Sementara deflasi tertinggi terjadi di Banda Aceh sebesar 0,32 persen dan terendah di Bukit Tinggi 0,01 persen.
Kota Padang menduduki peringkat delapan dari semua kota yang mengalami deflasi di Sumatera dan secara nasional menduduki urutan ke-41 dari semua kota yang mengalami deflasi di Indonesia.
Sementara berdasarkan data yang dihimpun dari Pengelola Bandara Minangkabau di Padang Pariaman dengan adanya pandemi terjadi penurunan jumlah penerbangan. Jumlahnya berkisar 1.600 sampai 1.800 penumpang dengan 26 penerbangan per hari.
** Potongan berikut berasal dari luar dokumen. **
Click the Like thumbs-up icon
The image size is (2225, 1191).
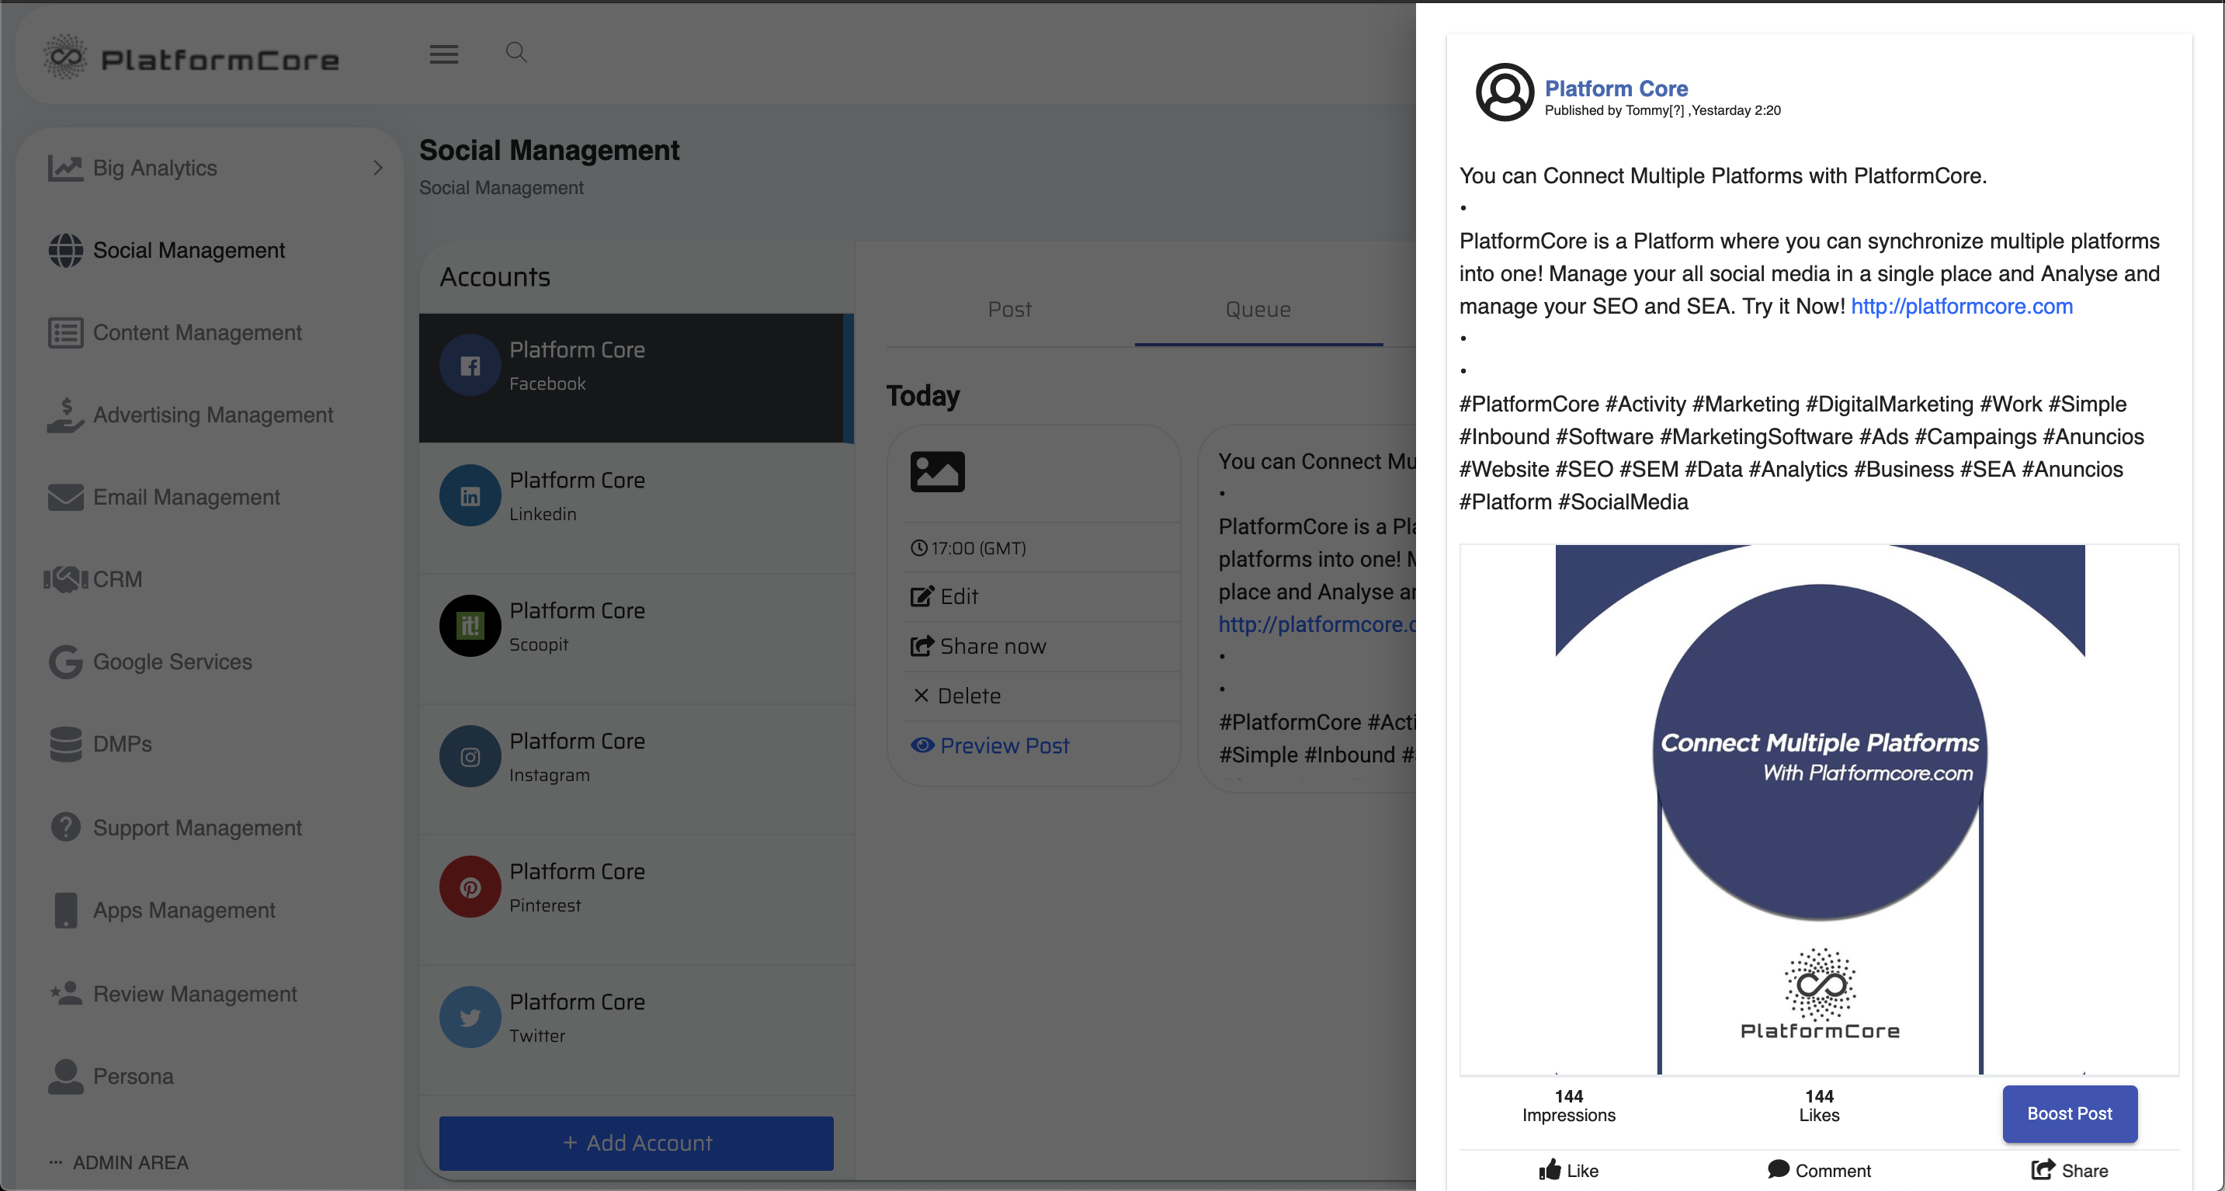click(1550, 1169)
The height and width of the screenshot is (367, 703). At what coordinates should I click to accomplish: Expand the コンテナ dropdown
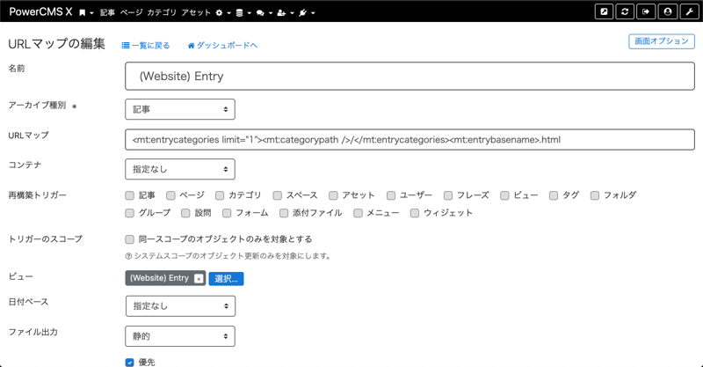pyautogui.click(x=179, y=169)
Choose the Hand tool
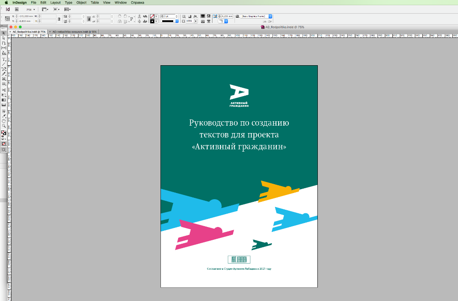Screen dimensions: 458x301 click(x=4, y=121)
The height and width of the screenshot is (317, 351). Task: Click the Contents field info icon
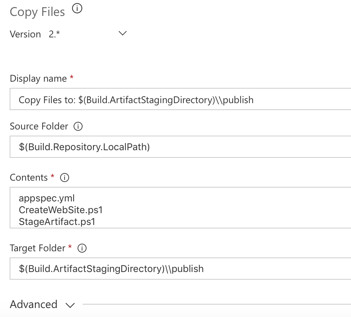pyautogui.click(x=65, y=178)
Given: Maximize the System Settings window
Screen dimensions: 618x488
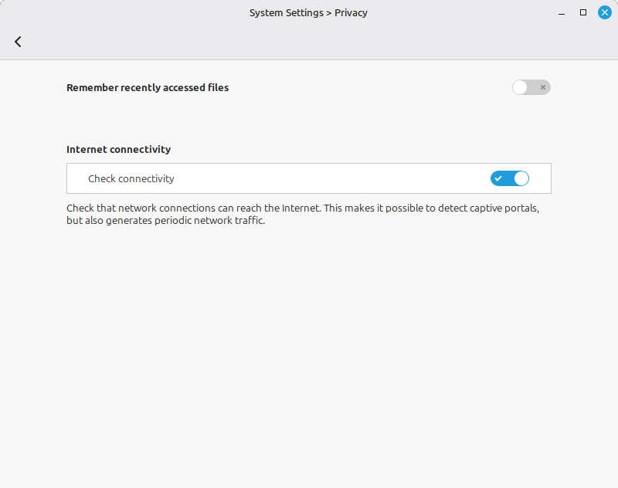Looking at the screenshot, I should (583, 12).
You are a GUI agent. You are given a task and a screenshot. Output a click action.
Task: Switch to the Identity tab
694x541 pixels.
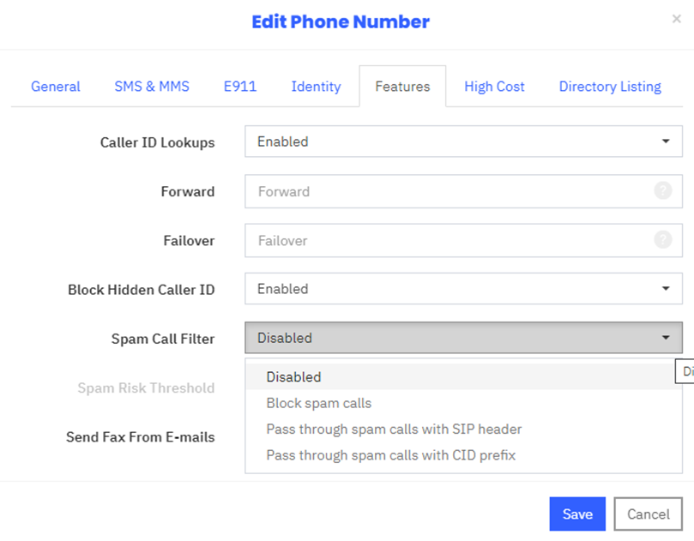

Terkait dengan pemberlakuan Pembatasan Sosial Berskala Besar (PSBB) di Jakarta, Eksekutif General Manajer PT Angkasa Pura II Bandara Internasional Minangkabau Yos Suwagiyono mengakui terjadi sedikit penurunan penerbangan. Biasanya bisa mencapai 30 penerbangan dan turun jadi 26.